Germline mutations in the BRCA1 and BRCA2 genes significantly increase the risks of breast and ovarian cancer. A recent meta-analysis of 10 studies estimated that the risk of developing breast cancer by age 70 years was 57% and 49% for BRCA1 and BRCA2 mutation carriers, respectively.1 The corresponding risks for ovarian cancer were 40% and 18%, respectively. As risk-reduction strategies, including chemoprevention and prophylactic surgeries, have been demonstrated to be effective in high-risk individuals,2 genetic testing for BRCA gene mutations has been increasingly utilized in clinical settings. Because genetic testing is expensive, genetic counselors and third-party payers often use the pretest probability that a woman carries a deleterious mutation in BRCA1 or BRCA2 as a guide in the recommendation of genetic testing. It is, therefore, important to ensure that the prediction models are accurate and appropriate in the populations to which they are applied.

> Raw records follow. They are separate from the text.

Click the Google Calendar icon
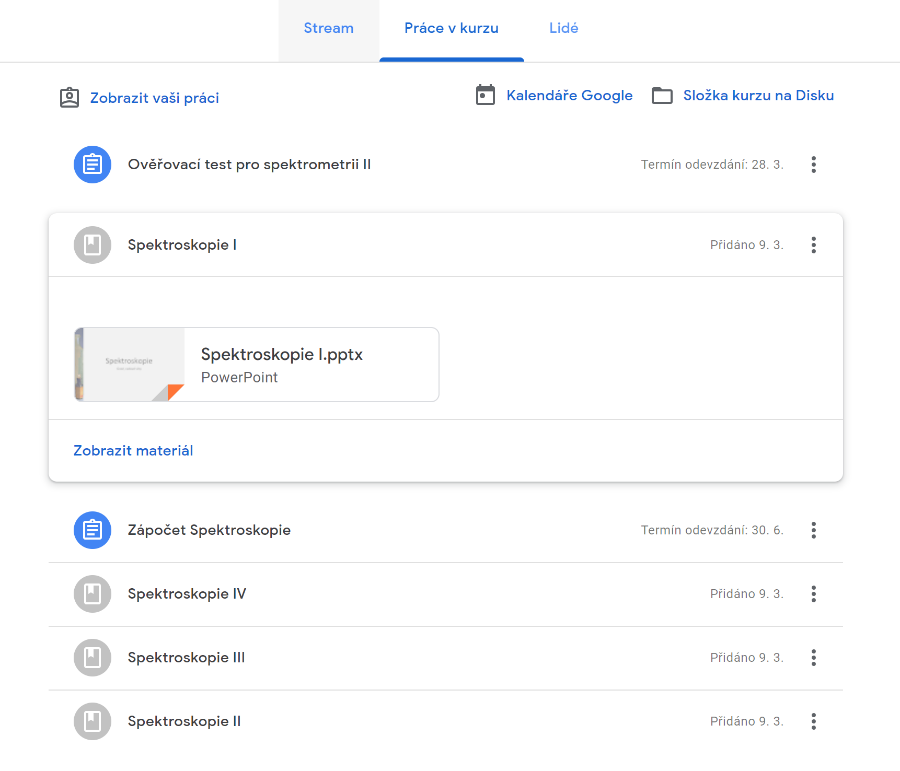The width and height of the screenshot is (900, 771). (x=486, y=96)
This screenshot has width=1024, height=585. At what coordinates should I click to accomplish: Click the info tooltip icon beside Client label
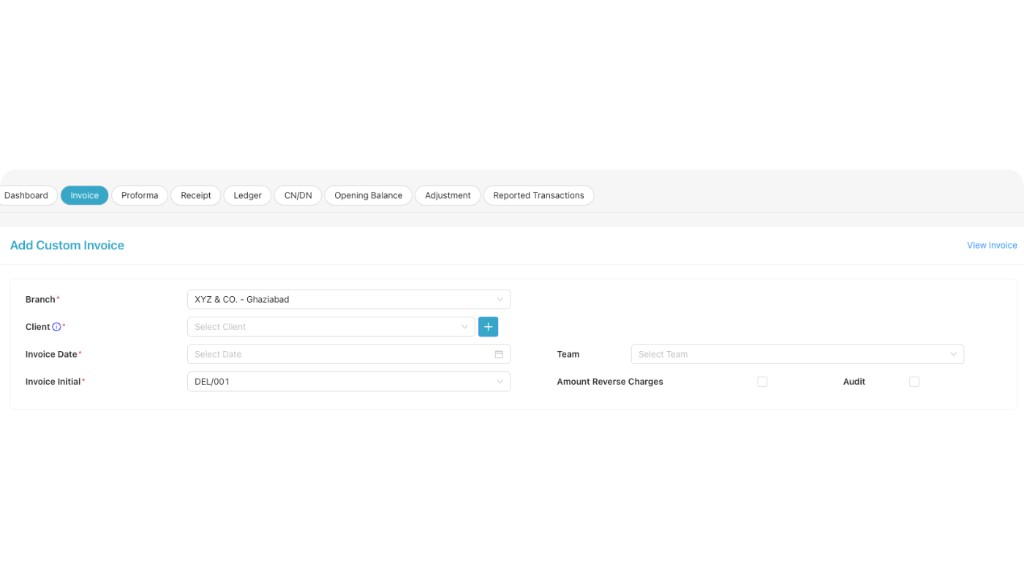pos(57,326)
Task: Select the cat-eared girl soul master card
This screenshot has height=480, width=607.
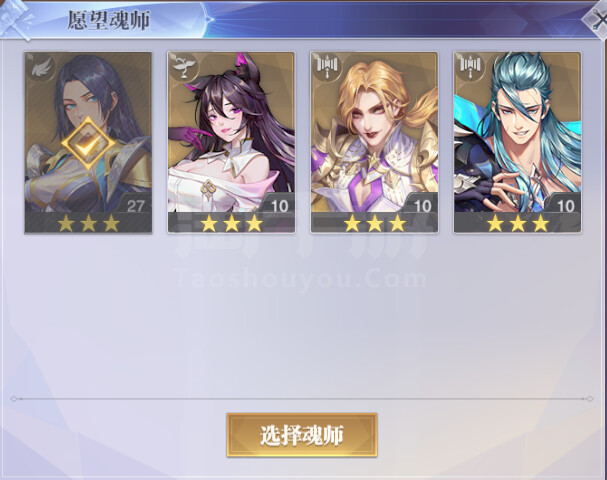Action: (231, 142)

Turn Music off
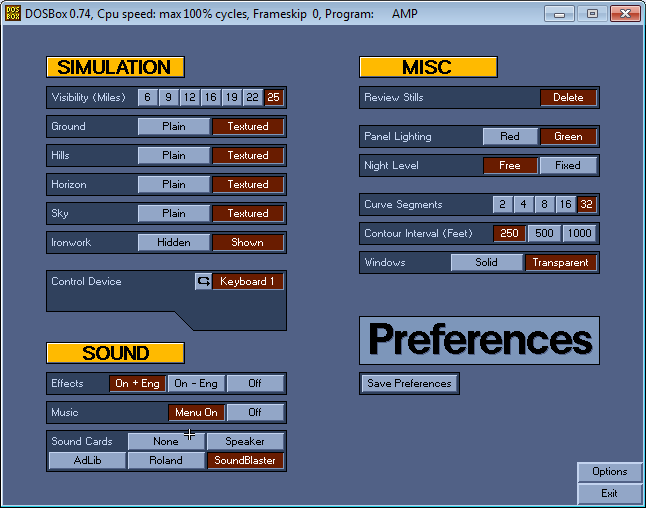pos(255,413)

Several carrier prediction models have been developed by using either a Mendelian approach3,4 or empirical data.5–8 Of these, the BRCAPRO model has been widely used and extensively evaluated, mostly in non-Hispanic white populations.9–16 This model, like other carrier prediction tools, was developed on the basis of mutation rates and penetrances observed mainly in women of Ashkenazi Jewish and European ancestry. To our knowledge, no large study has evaluated the utility of the BRCAPRO model in African American, Hispanic and Asian American populations.17,18 This is not surprising, given that minority populations remain underrepresented in genetic counseling and testing programs. A recent study identified large racial disparities between African Americans and whites in the use of BRCA genetic testing.19,20 Data on BRCA testing from Myriad Genetic Laboratories showed that less than 10% of individuals tested were from minority populations,7 though minorities constitute 31% of the US population.21
In clinical counseling, it is not always clear whether to offer genetic testing to family members for BRCA mutations after the proband has tested negative, because the proband's breast cancer could be nonattributable to BRCA mutations. Recalculation of the carrier probability for other family members by incorporating the proband's test result could be helpful in decision making, but the magnitude of improvement in risk prediction is unknown, because no empirical data are available. Another issue that confronts genetic counselors is that increasing numbers of individuals from high-risk families have undergone prophylactic interventions, such as oophorectomy or mastectomy. Prophylactic interventions alter mutation penetrance, and relatives who believe themselves to be at higher risk of developing cancer or of carrying a BRCA1 or BRCA2 mutation may be more likely to opt for prophylactic intervention. Therefore, ignoring medical interventions could diminish the accuracy of carrier prediction models.22 Although BRCAPRO now accounts for medical intervention and genetic testing results of family members,22,23 no study, to our knowledge, has evaluated these options by using empirical data.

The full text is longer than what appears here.